Жена утвердительно покачала головой.

— В твою луженую глотку хоть уксус лей.

— Верно, Мотря, заметила: крепка пасть, как советска власть. Не всякий мои напиточки проглотит: глотка в терку превращается. Перегоночка что надо. Глотку, хошь знать, тренировать нужно. Лет восемь назад продавали у нас красное азиатское вино. Многие отравились, мне хоть бы хны. Сделал промывание желудка второй бутылкой, чуток пощипало под пупом — и шабаш. Закаляться надо.

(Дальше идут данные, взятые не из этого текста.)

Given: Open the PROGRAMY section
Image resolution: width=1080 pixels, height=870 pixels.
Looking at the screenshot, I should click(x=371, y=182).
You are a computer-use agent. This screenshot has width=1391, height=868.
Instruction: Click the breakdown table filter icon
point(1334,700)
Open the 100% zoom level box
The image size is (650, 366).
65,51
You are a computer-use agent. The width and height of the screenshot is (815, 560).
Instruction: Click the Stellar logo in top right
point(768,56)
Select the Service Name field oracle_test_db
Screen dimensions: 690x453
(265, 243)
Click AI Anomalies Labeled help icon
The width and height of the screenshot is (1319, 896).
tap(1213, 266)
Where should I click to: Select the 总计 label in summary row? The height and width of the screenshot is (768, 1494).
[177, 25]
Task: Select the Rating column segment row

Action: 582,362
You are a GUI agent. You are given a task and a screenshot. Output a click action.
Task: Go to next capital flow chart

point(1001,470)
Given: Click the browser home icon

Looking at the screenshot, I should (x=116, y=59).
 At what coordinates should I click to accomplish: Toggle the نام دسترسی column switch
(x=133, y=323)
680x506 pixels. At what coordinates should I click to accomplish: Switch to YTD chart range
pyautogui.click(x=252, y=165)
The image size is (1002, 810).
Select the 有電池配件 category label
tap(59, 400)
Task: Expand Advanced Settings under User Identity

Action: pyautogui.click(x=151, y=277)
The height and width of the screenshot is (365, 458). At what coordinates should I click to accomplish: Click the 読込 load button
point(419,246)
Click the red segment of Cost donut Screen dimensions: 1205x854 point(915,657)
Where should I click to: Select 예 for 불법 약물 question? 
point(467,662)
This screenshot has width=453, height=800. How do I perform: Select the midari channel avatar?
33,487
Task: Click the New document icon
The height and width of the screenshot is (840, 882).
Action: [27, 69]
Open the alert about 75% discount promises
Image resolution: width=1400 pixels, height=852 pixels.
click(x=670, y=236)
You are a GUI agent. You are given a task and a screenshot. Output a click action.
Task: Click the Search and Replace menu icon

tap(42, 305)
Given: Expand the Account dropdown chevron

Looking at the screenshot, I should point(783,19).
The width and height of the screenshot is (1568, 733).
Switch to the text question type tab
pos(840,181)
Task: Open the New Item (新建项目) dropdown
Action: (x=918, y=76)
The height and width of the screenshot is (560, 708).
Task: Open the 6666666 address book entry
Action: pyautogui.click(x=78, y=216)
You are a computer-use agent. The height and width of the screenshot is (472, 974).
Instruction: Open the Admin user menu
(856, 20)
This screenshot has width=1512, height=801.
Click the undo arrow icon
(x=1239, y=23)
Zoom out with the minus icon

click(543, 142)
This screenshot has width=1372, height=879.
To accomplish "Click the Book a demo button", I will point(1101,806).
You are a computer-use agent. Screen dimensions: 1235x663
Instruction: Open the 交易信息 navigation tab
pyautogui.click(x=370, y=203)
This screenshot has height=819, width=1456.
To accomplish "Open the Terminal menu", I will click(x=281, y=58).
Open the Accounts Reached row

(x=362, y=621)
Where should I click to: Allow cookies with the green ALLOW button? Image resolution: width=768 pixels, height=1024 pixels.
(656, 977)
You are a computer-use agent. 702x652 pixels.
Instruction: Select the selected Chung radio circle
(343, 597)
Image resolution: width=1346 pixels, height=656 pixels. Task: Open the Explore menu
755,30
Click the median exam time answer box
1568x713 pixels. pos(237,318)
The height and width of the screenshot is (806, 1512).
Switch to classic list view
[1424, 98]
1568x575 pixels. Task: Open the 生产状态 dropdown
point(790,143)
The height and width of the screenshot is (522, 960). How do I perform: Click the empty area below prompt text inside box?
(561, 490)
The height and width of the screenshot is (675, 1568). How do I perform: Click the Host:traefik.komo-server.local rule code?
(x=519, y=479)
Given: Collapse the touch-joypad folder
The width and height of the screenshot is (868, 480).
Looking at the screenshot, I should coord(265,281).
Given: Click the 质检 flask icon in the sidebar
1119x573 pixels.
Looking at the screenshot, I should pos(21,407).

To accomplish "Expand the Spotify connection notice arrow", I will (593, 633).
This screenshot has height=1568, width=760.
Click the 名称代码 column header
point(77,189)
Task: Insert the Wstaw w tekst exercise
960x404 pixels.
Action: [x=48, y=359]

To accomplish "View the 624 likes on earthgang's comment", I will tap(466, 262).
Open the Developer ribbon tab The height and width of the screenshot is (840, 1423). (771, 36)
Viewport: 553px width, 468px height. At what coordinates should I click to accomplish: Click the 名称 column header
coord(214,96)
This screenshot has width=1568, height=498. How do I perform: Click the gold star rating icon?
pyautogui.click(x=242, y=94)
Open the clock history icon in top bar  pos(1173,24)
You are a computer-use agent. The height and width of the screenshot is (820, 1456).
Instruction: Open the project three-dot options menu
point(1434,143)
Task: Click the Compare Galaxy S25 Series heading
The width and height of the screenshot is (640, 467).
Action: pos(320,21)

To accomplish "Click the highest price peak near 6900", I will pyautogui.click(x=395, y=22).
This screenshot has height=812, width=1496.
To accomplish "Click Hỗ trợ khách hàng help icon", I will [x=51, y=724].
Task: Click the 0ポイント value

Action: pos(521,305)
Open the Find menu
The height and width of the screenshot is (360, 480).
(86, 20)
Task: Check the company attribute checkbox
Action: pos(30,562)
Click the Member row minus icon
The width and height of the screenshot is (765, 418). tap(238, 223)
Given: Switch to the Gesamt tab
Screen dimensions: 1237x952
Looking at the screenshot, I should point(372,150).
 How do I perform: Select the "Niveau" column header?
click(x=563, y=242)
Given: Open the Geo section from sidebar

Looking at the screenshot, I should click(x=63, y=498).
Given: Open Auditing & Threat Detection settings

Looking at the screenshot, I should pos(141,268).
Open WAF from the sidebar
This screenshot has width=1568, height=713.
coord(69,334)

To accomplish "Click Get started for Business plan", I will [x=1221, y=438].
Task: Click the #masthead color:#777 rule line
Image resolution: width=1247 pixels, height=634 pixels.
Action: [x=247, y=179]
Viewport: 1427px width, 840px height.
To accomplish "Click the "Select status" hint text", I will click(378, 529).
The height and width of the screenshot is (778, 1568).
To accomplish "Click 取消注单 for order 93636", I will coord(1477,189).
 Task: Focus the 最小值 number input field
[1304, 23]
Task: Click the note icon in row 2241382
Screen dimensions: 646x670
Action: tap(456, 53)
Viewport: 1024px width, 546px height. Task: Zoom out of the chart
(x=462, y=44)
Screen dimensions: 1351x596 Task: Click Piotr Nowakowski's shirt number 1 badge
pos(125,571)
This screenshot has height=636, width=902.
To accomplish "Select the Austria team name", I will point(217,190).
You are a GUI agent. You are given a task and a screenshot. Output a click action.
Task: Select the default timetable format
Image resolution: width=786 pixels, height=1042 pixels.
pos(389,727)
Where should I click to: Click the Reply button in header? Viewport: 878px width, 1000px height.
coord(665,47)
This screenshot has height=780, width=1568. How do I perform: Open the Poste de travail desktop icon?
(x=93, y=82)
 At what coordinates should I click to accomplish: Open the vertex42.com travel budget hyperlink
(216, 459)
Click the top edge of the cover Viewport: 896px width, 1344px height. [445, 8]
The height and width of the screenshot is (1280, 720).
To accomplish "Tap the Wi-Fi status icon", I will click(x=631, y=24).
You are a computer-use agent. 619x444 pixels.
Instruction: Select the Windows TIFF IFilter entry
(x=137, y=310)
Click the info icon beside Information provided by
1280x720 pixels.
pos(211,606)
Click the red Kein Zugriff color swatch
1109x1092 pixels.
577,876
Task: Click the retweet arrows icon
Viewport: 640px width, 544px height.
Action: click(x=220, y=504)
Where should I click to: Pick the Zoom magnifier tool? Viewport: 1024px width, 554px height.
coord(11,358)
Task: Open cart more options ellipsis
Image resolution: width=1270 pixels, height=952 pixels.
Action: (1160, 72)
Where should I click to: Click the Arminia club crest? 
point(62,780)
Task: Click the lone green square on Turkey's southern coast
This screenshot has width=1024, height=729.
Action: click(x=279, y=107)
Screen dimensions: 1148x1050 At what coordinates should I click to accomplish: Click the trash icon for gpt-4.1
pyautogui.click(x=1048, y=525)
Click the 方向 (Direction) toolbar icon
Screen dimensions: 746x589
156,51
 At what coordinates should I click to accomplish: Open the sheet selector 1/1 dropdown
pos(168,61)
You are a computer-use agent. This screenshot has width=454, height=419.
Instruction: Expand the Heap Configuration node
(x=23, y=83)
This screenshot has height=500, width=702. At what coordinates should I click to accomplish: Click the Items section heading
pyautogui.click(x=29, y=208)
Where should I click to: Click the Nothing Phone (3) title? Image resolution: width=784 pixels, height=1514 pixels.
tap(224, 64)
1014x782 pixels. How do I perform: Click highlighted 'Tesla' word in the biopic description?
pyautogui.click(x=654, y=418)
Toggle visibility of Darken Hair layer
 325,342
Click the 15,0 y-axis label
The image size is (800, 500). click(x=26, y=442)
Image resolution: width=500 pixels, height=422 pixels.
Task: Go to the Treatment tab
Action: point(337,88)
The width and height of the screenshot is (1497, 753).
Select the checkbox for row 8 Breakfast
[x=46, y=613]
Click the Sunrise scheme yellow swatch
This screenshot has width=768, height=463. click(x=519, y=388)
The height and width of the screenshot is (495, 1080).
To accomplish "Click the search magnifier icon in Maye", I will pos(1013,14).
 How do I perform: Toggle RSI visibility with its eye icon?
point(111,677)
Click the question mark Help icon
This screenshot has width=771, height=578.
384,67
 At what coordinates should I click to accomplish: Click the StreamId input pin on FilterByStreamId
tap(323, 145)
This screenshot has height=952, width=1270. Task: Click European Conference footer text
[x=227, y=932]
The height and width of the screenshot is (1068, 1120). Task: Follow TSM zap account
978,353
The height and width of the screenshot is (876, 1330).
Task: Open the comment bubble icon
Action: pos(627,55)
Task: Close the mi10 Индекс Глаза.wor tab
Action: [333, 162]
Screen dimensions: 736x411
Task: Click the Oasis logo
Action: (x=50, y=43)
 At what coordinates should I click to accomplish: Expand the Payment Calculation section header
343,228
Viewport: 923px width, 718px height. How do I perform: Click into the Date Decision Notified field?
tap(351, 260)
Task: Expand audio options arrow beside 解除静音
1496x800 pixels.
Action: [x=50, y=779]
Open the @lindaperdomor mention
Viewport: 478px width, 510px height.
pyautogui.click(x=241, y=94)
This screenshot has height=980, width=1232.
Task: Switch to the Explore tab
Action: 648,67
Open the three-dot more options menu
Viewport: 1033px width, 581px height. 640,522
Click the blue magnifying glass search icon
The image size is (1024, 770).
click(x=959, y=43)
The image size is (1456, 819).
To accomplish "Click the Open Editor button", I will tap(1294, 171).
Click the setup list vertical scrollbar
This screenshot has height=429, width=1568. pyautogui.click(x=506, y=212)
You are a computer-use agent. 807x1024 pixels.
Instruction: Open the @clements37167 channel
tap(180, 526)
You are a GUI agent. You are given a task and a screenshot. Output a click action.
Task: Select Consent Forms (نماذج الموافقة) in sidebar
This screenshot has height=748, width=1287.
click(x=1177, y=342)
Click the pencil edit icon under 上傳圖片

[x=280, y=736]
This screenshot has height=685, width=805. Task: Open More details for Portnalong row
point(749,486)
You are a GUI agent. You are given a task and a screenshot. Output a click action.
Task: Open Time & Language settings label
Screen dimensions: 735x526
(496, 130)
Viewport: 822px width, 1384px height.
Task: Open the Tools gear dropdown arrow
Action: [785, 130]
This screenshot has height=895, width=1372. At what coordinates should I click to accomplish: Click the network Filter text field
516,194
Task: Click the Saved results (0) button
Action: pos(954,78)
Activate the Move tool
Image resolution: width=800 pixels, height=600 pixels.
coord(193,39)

В горнице на ножках стульев надеты винные пластмассовые пробки: крашеный пол меньше царапается. Из красных, белых, розоватых пробок старик делает аляповатые цветы — пластмассовые лепестки цветов смотрят мертво на палисадник, чуть покачиваются на медной гнутой проволоке. Не раз Матрена Олеговна расправлялась с букетами: швыряла в помойное ведро, в печку, но упрямый садовод брал ножницы, в зращивал на комоде, на окнах новые розарии. За время магазинного дежурства он набивал карманы плаща пробками, поэтому недостатка в материале не было.

— Гостек, давай все же выпьем… Здря отказываешься. Шарахнем по народной мерке — по стакану, жизнь слаще станет. После вина милее жена.

Матрена Олеговна пригвоздила старика взглядом.

— Балабол! Жена милее. Попыхтеть в постеле путем не можешь, человеку хвастаешься. И какая я тебе жена? Догробница я. Снесу муку до гроба, разочтет нас жизнь по заслугам и делу конец.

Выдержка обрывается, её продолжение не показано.